→ What the task asks
Please set down only the lines from the one containing "Image resolution: width=225" through the end of the entries below, exactly, minus any pictures.

*** Opening Task inputs ***

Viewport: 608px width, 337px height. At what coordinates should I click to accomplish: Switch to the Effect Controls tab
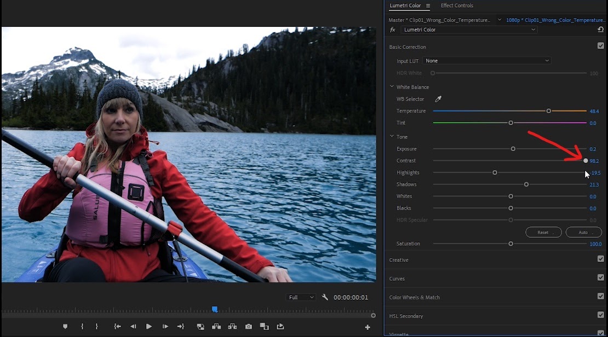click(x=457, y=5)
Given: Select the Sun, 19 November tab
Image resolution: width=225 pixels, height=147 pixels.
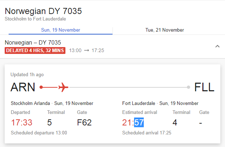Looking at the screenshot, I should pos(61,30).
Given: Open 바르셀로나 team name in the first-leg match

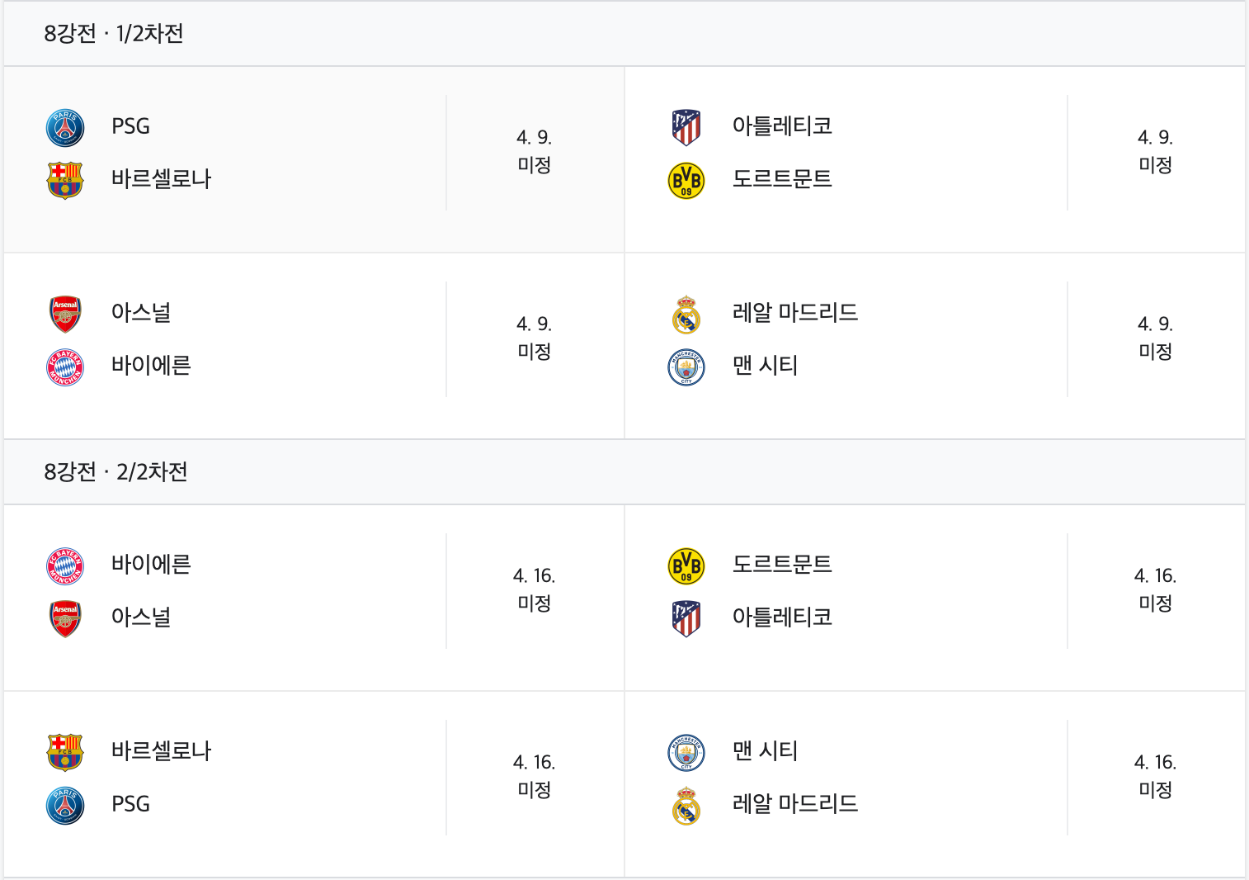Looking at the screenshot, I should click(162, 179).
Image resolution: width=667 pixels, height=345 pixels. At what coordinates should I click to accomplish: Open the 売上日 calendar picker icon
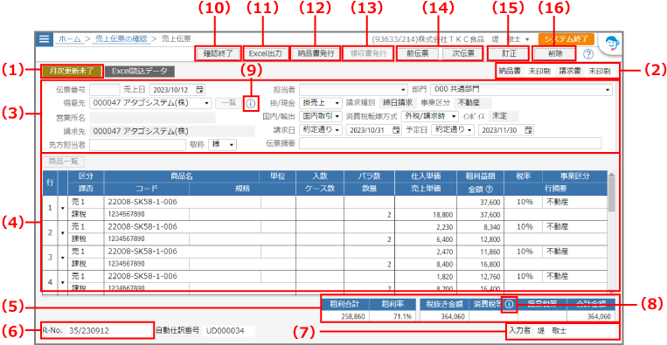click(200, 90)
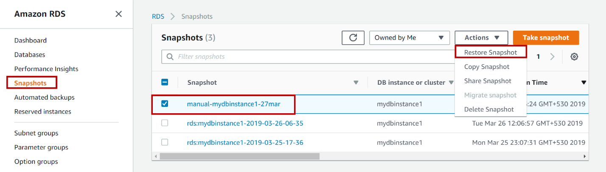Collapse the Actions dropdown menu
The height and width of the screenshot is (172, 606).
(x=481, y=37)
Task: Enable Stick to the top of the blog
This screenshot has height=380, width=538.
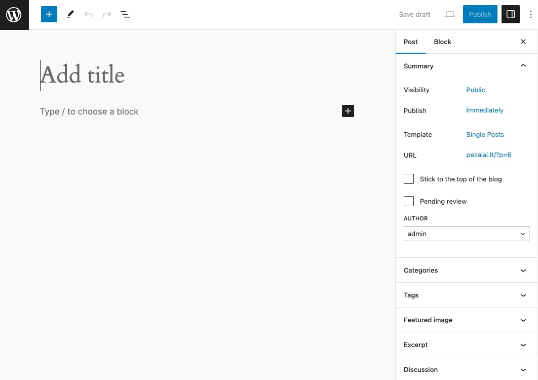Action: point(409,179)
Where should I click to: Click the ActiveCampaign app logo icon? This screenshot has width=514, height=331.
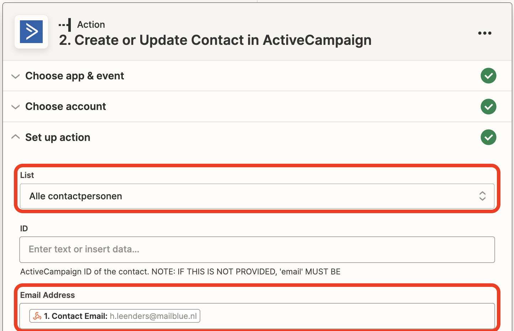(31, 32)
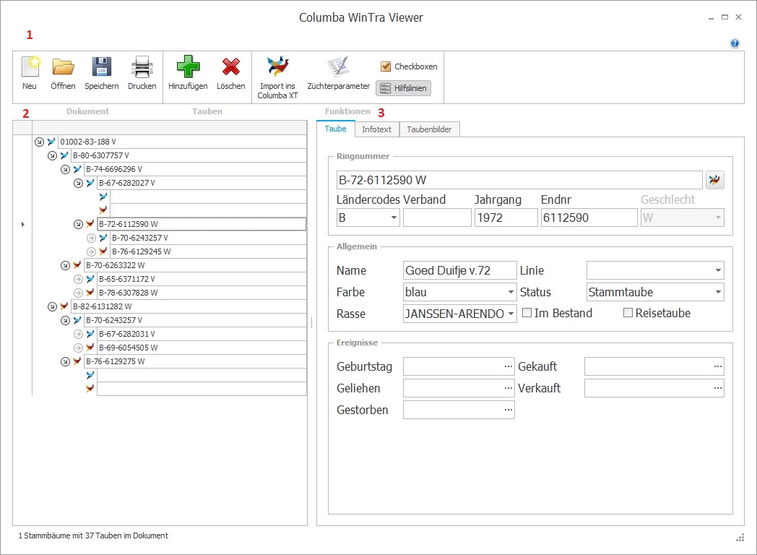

*** Closing Task inputs ***

→ Written reply
Image resolution: width=225 pixels, height=147 pixels.
Looking at the screenshot, I should pos(61,30).
Given: Open 바르셀로나 team name in the first-leg match

Looking at the screenshot, I should click(162, 179).
Image resolution: width=667 pixels, height=345 pixels. At what coordinates should I click to accomplish: Open the 売上日 calendar picker icon
click(200, 90)
Collapse the Actions dropdown menu
The height and width of the screenshot is (172, 606).
(x=481, y=37)
Task: Enable Stick to the top of the blog
This screenshot has height=380, width=538.
Action: point(409,179)
Where should I click to: Click the ActiveCampaign app logo icon? This screenshot has width=514, height=331.
(31, 32)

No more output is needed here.